Two years ago, when I had the opportunity to be the first journalist to drive the one-of-a-kind Dodge Challenger concept car, I looked up Barry Newman and asked if he’d like to take a spin in the reincarnated version of the car that helped make him a cult icon. “Sure!” he replied without a moment’s hesitation. “Bring it over!” What resulted was a memorable afternoon with the actor (who had gone on to star in the 1970s TV series “Petrocelli” and such films as 1999′s “The Limey”) — including reminiscences of the original Challengers, his thoughts on the new concept car (he loved it), plus, ahem, some fabulous stories Newman shared on dating the likes of Raquel Welch, Lynda Carter, and Morgan Fairchild . . .
Thus, when the new, production 2008 Challenger showed up several weeks ago, naturally I rang up Newman again to see if he’d like to see and drive the finished version of Dodge’s retro star. “Absolutely!” he replied with that famous Kowalski baritone.
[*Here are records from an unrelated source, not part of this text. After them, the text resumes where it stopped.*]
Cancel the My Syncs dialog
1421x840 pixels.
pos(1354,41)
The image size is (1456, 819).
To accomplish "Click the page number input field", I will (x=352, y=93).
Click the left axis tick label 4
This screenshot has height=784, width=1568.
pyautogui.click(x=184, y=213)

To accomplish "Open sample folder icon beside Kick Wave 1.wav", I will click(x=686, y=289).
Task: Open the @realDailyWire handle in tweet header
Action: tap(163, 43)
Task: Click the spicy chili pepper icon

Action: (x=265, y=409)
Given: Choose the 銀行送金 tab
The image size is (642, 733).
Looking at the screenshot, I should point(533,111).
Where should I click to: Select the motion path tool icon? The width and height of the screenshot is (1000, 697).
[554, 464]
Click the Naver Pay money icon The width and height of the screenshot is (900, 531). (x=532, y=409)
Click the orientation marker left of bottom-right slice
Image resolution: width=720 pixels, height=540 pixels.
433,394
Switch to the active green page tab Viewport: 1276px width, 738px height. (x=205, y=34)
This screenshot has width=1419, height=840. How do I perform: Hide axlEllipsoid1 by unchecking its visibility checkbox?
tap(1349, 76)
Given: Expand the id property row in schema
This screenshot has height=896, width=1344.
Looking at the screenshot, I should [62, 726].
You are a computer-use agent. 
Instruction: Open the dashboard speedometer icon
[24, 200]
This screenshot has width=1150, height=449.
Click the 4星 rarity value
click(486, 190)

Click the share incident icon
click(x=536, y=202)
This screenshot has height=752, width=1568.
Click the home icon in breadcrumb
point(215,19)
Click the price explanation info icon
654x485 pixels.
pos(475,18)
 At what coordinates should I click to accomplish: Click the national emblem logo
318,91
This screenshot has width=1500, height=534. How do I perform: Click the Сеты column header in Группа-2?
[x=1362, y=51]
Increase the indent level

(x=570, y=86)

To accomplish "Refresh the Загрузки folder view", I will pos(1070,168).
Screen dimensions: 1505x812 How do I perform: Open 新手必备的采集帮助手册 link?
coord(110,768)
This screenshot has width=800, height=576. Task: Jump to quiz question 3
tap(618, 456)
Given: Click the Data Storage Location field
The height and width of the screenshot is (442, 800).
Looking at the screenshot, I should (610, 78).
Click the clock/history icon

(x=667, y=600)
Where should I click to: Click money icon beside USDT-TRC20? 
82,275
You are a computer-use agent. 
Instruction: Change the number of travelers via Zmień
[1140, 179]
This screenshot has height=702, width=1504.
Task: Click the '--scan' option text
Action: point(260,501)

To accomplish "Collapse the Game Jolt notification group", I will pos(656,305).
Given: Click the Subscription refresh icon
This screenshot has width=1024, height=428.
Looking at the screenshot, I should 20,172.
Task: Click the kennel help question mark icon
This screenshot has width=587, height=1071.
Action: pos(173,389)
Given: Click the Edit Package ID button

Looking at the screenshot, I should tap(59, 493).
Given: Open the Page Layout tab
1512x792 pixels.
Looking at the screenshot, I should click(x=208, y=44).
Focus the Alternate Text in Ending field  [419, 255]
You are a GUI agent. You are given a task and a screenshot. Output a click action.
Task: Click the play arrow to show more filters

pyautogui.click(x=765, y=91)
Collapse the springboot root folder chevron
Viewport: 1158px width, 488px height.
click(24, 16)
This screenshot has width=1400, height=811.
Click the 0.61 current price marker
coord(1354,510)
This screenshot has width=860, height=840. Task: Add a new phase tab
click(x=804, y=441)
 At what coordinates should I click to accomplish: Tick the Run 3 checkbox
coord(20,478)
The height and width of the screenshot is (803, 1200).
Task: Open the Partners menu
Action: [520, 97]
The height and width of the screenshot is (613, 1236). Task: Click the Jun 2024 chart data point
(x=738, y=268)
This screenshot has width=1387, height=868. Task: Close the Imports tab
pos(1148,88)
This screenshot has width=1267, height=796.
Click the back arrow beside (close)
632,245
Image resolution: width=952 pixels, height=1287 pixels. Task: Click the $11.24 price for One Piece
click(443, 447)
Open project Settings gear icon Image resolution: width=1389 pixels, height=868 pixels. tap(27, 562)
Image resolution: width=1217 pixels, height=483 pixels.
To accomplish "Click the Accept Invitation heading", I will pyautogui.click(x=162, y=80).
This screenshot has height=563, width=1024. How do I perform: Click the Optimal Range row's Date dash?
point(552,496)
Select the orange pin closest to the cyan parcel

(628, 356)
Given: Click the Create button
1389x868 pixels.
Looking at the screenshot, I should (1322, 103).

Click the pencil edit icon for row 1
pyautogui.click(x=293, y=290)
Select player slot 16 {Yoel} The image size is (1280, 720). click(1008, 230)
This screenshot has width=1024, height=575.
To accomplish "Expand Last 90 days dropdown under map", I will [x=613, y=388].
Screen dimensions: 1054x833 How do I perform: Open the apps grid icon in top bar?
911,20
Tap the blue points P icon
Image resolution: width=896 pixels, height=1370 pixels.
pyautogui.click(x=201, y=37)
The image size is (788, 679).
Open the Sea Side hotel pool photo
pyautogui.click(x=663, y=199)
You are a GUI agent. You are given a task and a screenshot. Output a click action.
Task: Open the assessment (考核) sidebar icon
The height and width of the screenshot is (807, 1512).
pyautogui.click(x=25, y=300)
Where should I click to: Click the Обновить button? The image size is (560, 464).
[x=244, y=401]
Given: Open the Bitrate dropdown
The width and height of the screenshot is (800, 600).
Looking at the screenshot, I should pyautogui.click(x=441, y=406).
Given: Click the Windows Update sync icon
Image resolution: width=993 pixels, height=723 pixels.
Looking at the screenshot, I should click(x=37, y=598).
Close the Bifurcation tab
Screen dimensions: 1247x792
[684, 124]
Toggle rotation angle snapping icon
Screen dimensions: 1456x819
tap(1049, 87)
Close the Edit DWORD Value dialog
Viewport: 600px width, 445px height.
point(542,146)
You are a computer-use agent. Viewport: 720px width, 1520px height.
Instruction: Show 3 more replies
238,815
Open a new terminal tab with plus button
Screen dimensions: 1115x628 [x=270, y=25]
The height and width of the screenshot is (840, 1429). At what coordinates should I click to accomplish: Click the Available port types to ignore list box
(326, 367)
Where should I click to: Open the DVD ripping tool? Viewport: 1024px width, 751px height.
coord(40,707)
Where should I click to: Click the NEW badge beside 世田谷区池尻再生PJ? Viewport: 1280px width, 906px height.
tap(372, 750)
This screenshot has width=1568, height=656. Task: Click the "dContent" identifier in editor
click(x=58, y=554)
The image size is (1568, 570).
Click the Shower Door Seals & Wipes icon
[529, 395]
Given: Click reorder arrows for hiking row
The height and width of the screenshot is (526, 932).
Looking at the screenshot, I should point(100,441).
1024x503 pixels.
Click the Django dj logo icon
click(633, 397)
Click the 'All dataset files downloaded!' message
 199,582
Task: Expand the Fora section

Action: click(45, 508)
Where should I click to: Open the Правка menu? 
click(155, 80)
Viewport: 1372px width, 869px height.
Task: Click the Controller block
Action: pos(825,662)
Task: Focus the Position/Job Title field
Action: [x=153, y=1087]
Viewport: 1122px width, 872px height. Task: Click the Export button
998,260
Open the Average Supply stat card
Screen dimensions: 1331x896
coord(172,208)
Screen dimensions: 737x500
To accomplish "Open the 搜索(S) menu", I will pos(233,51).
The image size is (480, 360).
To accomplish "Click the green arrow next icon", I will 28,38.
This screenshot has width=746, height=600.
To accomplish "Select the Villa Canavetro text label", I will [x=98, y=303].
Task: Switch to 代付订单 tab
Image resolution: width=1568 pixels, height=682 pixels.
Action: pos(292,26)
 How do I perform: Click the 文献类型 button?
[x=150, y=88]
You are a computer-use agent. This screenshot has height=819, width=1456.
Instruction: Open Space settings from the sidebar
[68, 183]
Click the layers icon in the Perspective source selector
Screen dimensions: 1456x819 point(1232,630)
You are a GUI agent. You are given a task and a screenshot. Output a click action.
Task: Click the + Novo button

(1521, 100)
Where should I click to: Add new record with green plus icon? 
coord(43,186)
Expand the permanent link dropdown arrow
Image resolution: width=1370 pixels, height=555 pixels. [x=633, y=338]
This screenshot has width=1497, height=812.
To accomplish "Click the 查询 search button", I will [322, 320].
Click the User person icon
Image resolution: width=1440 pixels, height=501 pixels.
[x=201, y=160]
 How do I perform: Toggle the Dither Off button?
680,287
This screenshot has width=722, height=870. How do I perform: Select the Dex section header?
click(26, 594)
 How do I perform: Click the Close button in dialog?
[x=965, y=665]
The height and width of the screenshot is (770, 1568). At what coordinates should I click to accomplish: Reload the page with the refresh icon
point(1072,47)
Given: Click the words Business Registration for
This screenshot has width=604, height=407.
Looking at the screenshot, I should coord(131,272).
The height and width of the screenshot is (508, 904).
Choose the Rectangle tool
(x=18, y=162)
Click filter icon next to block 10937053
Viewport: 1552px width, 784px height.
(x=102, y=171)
This time we brought along our video team; you can watch Barry drive the Challenger here.
Needless to say, he was smitten by the new car. “Brings back a lot of memories,” Newman said. “But it’s really a far better automobile in every way than the Challengers we drove in ‘Vanishing Point.’” After filming our video piece, we swung the Challenger over to the offices of a few movie-producer friends of Newman’s. They climbed all over the car, ooohing and aaahing and petting the sheetmetal like kids playing with a tiger kitten. “Fantastic!” said one. Other bedazzled onlookers began spilling out of nearby celebrity eatery The Ivy. For sure, the Challenger is going to be the “It” car –- at least until it becomes a familiar sighting; — when it hits the streets in late May.
I bade farewell to my friend Barry Newman -– who is currently shooting a pilot for CBS — but as I drove away, in the rear-view mirror I could see him still standing in the street. There was Kowalski, watching the car and smiling, transported by a Dodge Challenger all over again.